----- THE DATA

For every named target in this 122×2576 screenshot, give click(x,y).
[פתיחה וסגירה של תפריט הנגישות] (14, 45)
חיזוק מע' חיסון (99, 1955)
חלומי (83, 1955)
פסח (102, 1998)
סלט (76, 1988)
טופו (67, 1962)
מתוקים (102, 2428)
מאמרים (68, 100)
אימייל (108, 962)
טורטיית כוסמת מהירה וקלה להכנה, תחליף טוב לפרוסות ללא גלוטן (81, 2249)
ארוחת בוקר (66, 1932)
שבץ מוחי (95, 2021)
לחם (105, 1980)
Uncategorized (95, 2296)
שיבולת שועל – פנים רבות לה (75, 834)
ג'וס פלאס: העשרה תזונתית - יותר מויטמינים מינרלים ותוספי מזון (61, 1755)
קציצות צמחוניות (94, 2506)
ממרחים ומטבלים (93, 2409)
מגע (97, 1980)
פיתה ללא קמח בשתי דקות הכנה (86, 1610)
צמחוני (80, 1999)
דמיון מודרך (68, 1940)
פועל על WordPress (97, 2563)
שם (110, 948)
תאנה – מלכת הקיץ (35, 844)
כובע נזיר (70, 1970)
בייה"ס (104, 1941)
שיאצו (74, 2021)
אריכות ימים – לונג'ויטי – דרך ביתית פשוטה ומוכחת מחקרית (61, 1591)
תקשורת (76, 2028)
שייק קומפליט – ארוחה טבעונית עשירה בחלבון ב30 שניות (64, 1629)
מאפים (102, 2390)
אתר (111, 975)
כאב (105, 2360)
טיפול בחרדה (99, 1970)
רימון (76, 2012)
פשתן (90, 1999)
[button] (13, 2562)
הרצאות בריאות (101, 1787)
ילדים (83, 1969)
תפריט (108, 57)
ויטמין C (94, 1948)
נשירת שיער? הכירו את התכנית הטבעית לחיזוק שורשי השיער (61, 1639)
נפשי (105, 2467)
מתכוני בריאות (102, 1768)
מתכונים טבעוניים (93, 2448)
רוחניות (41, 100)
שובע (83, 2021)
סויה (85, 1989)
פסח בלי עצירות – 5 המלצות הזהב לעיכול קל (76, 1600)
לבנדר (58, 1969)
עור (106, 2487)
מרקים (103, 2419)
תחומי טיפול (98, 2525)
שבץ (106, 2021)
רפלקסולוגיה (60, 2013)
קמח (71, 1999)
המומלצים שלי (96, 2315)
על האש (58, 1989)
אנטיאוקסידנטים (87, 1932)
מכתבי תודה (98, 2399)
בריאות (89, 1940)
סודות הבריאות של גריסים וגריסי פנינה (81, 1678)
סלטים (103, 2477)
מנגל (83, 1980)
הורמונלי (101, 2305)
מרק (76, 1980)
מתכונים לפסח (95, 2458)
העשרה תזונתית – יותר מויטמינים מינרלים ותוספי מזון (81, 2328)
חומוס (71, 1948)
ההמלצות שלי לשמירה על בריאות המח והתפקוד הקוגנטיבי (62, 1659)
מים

----------
----- THE DATA

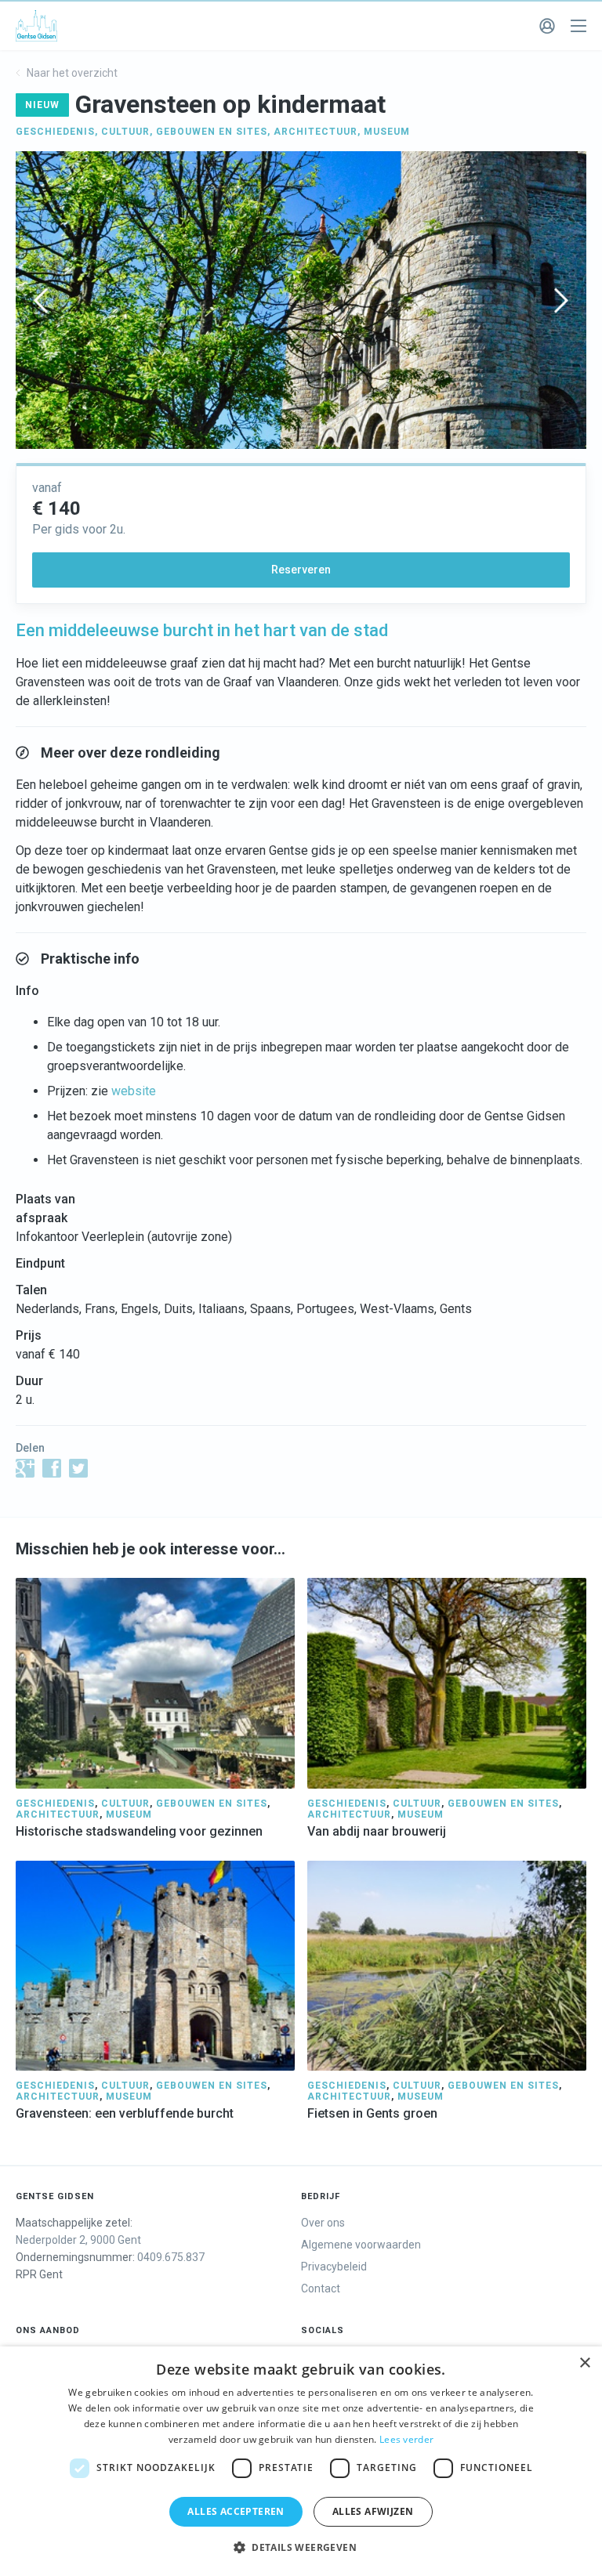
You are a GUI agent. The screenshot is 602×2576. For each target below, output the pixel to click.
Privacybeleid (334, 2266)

----------

### PROBLEM DETAILS
Lines to set down from above: the line with "פועל על WordPress (97, 2563)", the line with "נשירת שיער? הכירו", and every line between, each exactly as written.

### WRITTEN SOLUTION
פועל על WordPress (97, 2563)
שם (110, 948)
תאנה – מלכת הקיץ (35, 844)
כובע נזיר (70, 1970)
בייה"ס (104, 1941)
שיאצו (74, 2021)
אריכות ימים – לונג'ויטי – דרך ביתית פשוטה ומוכחת מחקרית (61, 1591)
תקשורת (76, 2028)
שייק קומפליט – ארוחה טבעונית עשירה בחלבון ב30 שניות (64, 1629)
מאפים (102, 2390)
אתר (111, 975)
כאב (105, 2360)
טיפול בחרדה (99, 1970)
רימון (76, 2012)
פשתן (90, 1999)
[button] (13, 2562)
הרצאות בריאות (101, 1787)
ילדים (83, 1969)
תפריט (108, 57)
ויטמין C (94, 1948)
נשירת שיער? הכירו את התכנית הטבעית לחיזוק שורשי השיער (61, 1639)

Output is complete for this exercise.